Required work:
In the entries that follow, which lines hold the string "legend"? List them.

Source data:
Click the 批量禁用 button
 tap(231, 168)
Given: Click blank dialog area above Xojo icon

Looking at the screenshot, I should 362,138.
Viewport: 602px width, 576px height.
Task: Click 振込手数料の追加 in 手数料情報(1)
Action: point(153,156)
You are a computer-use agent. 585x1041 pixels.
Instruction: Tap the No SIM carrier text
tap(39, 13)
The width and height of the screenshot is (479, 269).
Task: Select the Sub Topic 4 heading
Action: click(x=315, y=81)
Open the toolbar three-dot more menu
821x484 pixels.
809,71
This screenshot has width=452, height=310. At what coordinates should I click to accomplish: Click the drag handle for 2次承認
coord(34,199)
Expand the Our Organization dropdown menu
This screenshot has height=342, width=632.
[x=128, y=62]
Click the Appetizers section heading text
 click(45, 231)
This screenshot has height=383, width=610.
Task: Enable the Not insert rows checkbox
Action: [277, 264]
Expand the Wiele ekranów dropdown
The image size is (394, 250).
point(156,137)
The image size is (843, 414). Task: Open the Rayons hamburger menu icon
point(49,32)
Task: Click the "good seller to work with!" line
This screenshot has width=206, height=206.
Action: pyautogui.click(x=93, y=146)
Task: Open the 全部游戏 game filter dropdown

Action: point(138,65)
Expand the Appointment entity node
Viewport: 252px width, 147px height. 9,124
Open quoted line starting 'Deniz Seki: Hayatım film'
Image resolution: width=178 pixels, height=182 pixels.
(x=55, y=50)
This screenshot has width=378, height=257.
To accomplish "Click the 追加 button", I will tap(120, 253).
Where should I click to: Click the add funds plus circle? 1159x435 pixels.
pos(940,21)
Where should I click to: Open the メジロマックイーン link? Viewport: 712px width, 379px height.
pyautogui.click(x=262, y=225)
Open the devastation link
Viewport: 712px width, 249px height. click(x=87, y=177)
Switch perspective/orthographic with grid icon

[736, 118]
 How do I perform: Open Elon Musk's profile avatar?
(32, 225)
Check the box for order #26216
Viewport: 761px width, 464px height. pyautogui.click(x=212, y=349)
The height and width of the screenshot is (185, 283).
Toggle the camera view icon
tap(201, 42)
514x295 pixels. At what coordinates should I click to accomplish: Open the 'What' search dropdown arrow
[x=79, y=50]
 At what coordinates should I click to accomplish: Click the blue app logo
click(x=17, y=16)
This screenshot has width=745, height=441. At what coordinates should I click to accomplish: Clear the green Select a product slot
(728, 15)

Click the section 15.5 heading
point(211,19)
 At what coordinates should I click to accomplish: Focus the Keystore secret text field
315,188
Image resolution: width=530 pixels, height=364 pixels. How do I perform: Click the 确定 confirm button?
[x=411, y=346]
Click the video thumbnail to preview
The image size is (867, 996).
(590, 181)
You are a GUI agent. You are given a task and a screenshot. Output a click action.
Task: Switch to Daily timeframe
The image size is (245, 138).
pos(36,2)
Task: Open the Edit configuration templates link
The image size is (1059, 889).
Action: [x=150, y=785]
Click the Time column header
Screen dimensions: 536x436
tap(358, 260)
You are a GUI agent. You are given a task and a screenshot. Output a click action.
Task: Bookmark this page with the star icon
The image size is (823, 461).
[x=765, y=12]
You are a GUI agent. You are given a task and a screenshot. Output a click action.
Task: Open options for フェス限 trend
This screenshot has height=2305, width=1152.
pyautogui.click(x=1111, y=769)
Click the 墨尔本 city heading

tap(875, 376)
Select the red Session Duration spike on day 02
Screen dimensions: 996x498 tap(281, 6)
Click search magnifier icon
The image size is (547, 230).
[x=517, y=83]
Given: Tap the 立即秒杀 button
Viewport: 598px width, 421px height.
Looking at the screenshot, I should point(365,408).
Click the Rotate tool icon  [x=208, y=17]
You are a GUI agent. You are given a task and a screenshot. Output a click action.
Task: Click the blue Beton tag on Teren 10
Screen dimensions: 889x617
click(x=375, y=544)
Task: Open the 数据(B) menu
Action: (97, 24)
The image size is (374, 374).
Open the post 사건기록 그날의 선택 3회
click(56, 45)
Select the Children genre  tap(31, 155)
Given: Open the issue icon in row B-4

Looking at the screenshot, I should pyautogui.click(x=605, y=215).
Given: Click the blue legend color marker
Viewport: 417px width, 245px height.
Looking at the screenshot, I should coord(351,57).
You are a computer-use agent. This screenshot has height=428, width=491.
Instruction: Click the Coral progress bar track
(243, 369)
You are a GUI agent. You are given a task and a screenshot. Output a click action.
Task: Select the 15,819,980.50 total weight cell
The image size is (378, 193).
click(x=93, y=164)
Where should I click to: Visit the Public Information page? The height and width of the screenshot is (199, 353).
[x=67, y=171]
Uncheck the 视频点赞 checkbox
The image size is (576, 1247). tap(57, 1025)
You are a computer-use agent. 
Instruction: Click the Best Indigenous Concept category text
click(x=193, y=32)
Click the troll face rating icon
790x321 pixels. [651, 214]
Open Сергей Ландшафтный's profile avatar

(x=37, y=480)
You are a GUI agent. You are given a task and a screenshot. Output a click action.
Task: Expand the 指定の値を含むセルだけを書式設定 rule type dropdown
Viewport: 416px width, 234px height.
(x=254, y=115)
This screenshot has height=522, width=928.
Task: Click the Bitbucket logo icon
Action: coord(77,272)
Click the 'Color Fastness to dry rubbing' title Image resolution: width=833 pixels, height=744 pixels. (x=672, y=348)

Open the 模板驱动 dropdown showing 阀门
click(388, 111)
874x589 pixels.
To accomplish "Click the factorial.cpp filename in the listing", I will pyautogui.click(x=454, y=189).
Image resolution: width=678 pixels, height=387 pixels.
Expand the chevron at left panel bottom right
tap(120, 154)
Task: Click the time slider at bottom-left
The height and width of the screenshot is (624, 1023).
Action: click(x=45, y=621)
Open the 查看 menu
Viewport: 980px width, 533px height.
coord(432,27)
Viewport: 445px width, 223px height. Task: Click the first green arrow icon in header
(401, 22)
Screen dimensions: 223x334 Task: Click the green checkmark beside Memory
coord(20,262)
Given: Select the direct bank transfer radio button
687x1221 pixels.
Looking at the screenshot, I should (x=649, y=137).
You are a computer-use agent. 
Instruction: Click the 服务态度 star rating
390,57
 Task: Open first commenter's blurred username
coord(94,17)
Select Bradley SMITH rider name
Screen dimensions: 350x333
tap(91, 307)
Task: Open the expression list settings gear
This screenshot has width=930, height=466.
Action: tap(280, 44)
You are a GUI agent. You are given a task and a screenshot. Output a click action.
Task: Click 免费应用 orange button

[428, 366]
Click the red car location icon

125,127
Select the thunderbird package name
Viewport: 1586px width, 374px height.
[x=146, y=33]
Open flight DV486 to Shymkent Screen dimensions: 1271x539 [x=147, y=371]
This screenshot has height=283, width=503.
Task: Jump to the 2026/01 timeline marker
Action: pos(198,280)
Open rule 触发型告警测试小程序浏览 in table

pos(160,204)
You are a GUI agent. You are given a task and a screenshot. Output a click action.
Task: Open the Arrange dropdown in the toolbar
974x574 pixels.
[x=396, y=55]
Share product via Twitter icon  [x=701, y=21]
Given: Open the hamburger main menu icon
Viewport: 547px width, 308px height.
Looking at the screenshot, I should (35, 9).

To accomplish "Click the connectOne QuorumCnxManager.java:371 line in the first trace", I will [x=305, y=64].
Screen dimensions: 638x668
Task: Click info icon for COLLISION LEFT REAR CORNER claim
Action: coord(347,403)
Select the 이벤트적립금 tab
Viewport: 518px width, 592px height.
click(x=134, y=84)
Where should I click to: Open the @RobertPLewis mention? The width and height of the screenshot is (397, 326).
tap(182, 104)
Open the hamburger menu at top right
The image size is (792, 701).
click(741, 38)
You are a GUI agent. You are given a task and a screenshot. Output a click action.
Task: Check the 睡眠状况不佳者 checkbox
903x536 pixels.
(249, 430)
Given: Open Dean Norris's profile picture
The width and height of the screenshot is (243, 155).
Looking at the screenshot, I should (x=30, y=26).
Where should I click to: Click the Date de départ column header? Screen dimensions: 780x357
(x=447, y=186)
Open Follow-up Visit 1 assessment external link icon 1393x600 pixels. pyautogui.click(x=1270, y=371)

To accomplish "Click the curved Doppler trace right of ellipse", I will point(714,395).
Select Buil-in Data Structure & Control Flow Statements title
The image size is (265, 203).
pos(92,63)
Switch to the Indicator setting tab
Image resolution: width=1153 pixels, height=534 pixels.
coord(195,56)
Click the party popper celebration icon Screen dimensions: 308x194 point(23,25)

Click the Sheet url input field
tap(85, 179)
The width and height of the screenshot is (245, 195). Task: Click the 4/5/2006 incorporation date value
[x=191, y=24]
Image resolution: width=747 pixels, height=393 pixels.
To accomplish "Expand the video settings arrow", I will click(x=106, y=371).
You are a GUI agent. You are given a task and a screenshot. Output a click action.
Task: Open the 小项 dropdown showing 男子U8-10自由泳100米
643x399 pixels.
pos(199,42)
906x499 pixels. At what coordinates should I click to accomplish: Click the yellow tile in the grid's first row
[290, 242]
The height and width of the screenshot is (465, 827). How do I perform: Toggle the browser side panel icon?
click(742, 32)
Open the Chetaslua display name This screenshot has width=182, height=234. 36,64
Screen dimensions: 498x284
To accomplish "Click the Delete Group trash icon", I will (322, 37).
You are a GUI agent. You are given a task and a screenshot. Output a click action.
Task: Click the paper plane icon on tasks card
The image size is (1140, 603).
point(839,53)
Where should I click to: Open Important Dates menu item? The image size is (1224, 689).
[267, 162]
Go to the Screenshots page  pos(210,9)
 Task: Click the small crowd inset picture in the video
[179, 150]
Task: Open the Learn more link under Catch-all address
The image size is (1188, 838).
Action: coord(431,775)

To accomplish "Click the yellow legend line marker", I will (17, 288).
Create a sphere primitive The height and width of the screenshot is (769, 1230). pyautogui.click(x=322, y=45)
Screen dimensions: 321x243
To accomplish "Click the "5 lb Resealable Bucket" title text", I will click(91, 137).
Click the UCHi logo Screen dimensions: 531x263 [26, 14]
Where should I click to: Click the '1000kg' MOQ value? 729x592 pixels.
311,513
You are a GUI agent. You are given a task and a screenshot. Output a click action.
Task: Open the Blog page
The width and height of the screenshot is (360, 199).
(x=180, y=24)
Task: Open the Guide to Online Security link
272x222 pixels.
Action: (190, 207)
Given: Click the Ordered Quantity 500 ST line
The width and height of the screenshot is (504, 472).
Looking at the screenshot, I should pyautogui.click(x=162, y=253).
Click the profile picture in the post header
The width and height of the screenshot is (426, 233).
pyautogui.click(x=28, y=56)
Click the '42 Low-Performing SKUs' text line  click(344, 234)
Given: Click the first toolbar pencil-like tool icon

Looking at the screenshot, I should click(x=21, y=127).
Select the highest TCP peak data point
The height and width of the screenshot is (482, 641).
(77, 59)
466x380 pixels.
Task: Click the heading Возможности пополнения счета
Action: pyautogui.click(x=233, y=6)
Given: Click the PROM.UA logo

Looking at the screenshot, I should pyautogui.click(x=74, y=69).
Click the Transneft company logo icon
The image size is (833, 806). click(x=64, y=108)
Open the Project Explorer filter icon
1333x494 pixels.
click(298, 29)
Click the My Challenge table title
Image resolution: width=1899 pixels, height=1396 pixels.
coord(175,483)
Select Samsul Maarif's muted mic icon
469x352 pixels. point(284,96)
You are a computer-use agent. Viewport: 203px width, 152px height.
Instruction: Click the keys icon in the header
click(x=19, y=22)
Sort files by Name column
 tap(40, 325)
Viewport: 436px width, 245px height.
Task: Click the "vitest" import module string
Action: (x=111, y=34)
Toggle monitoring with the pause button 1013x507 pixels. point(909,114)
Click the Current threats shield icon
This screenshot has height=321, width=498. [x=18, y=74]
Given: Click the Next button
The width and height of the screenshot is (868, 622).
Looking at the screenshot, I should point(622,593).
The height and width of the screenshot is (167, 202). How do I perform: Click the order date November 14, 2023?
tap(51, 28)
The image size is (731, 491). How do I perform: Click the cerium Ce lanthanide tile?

Expected answer:
Given: Click the blue legend color marker
To accomplish "Click the yellow legend line marker", I will (17, 288).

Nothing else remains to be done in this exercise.